Re: possible use of test assertions in defining/expressing requirements?

Quoting "Boland Jr, Frederick E." <frederick.boland@nist.gov>:

> A possible resource for use at some stage of our work - use of test  
> assertions (for example, as a technique for expressing any
> requirements we develop as we were discussing at the last  
> teleconference) - (although it's primarily designed for  
> specification development, may have some applicability/usefulness to  
> us?)
>
> A resource link is:
> http://www.oasis-open.org/committees/tc_home.php?wg_abbrev=tag#technical
>
> Thanks and best wishes
> Tim Boland NIST

Hi Tim, thanks for pointing to the the OASIS Test Assertions  
Guidelines Version 1.0 ( http://url.ie/cz6z ).
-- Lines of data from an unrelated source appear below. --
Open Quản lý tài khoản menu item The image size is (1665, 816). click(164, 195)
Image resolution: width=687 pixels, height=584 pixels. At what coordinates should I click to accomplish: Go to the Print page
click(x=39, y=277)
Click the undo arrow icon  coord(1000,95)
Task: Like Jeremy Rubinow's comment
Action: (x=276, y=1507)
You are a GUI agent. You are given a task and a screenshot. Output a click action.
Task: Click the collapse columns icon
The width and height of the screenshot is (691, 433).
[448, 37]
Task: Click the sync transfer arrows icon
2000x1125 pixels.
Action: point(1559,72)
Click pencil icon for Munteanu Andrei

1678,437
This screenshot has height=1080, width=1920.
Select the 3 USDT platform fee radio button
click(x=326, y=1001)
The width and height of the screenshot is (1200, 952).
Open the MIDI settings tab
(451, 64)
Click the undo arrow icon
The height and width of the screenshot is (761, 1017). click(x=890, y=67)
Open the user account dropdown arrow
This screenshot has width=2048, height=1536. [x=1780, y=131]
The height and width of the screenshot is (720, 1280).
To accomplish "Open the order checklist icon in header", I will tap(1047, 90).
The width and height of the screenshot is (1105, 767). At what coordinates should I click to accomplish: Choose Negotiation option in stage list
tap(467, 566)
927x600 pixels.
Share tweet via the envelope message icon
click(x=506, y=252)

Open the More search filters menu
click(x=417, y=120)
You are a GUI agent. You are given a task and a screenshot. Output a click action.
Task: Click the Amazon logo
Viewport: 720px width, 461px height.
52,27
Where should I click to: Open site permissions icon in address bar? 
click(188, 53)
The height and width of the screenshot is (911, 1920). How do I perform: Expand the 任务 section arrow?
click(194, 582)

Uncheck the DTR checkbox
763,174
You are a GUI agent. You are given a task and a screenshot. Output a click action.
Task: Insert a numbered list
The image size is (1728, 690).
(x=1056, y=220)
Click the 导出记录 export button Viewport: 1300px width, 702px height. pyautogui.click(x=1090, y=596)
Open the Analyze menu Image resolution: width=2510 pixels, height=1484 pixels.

I have tried to related  
the approach to the pragmatic context of accessibility evaluation of  
one of these sites out there.

I think this is a good document when considering the usefulness and  
also the limitations of a formal test procedure linking the  
specification (in our case WCAG 2.0) to the test case (in our case,  
complex and often somewhat unruly and/or difficult-to-pin-down web  
pages) via some test assertion involving the target (page, or instance  
on the page), the prerequisite (prior conditions / dependencies that  
may apply to the test), the predicate describing the feature tested,  
and finally the outcome TRUE or FALSE depending on whether the Target  
is said to fulfil the Normative Statement addressed by the Test  
Assertion.

Now, what will that mean when we test a page for a particular SC or a  
part thereof?

In many cases, we have multiple instances on the page to be tested  
against the predicate. Take images, once more. Here, the tester has to  
assert image by image whether the target fulfils SC 1.1.1 or not ? for  
example, he or she will consider whether the alt text ?letterbox? is  
TRUE or FALSE for an icon linking to the contact form. This is the  
first problem. In our experience, no amount of training will lead to  
the exact same judgement here, especially if it has to be as coarse as  
TRUE or FALSE. Some will argue that ?letterbox? is not only correct in  
representing the object depicted, but also a well-known metaphor for  
contact, ?write to us?, and therefore fine. Others will insist on the  
correct identification of the function behind the icon. (An aside:  
Even with a prescription as clear as requiring an alt text for each  
image (bar decorative ones), we will have some people arguing that the  
SC is actually met because they have put a title on the image or the  
link around it, and modern screen readers will read that title in the  
absence of the alt text ? so where is the problem?)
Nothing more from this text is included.